Caldwells next assignment sent her by way of Ulithi and Manus to screen convoys supplying the forces which had landed in the Philippines. On 11 December, Caldwell had a near miss with a kamikaze, and the next day, while escorting landing craft to Ormoc Bay, she bore the brunt of the air attack. Hit on the bridge simultaneously by a kamikaze and fragments from a two-bomb straddle, the destroyer suffered 33 killed and 40 wounded including the commanding officer. Despite the heavy damage, Caldwell's after guns continued to fire on enemy planes, while her damage control parties saved the ship.

Temporary repairs made at San Pedro Bay, Philippines, fitted Caldwell for the voyage to San Francisco where she was again put in fighting trim. April 1945 saw the destroyer once more in her familiar role as convoy escort, this time in support of the invasion of Tarakan, Borneo.
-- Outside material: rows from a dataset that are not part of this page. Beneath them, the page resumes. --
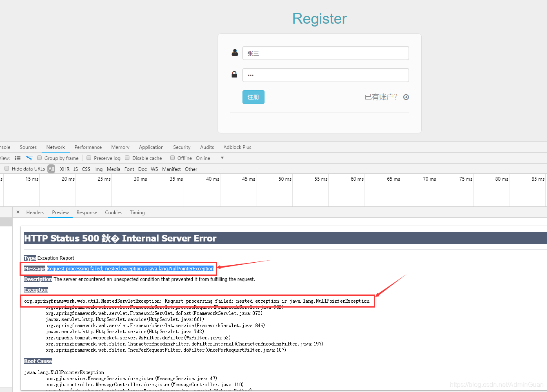Viewport: 547px width, 392px height.
Task: Click the padlock icon beside password field
Action: pyautogui.click(x=234, y=74)
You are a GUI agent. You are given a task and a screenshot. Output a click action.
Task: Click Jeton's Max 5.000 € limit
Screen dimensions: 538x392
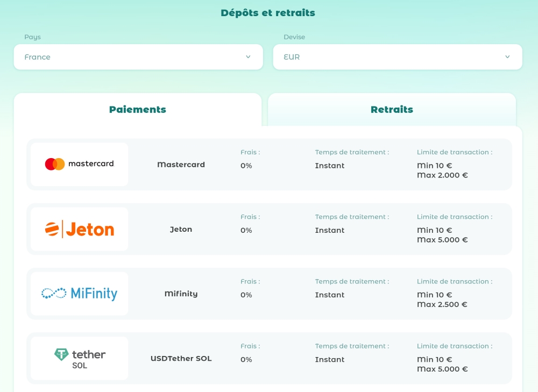click(x=442, y=240)
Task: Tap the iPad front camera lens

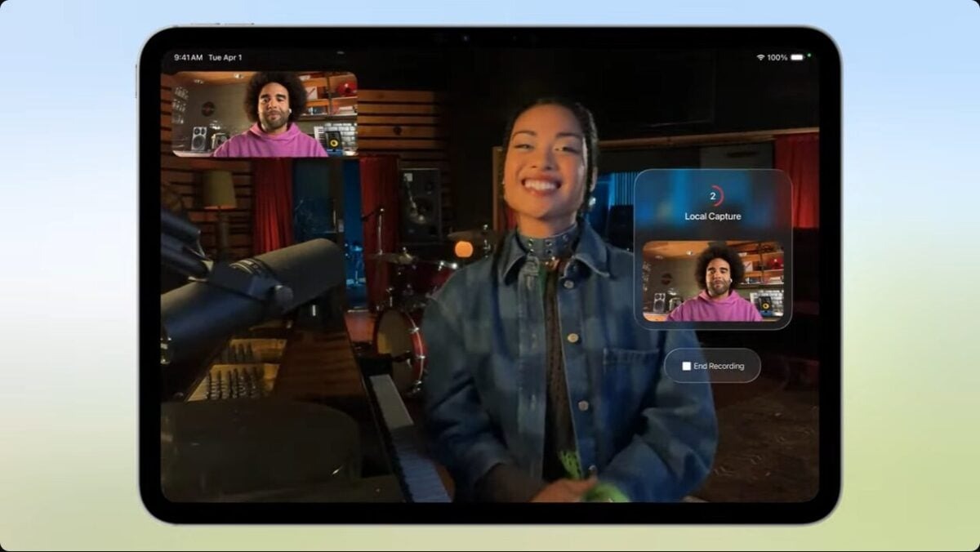Action: click(465, 38)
Caldwell bombarded Tarakan (11–12 May), then moved to cover the minesweeping operations off Brunei Bay. Here, on 27 June, she detonated an influence-type mine, but escaped with moderate damage and no casualties. After temporary repairs at Victoria, Australia, she sailed to San Pedro Bay, P.I., for final repairs. She was there when hostilities ended. Escort of landing craft convoys to Okinawa and Leyte followed in September and October 1945. After a visit to Tokyo Bay, Caldwell returned to the States; she was placed out of commission in reserve at Charleston, South Carolina, on 24 April 1946. She was struck 1 May 1965 and sold for scrap on 4 November 1966.

==Awards==
Caldwell received eight battle stars for service in World War II.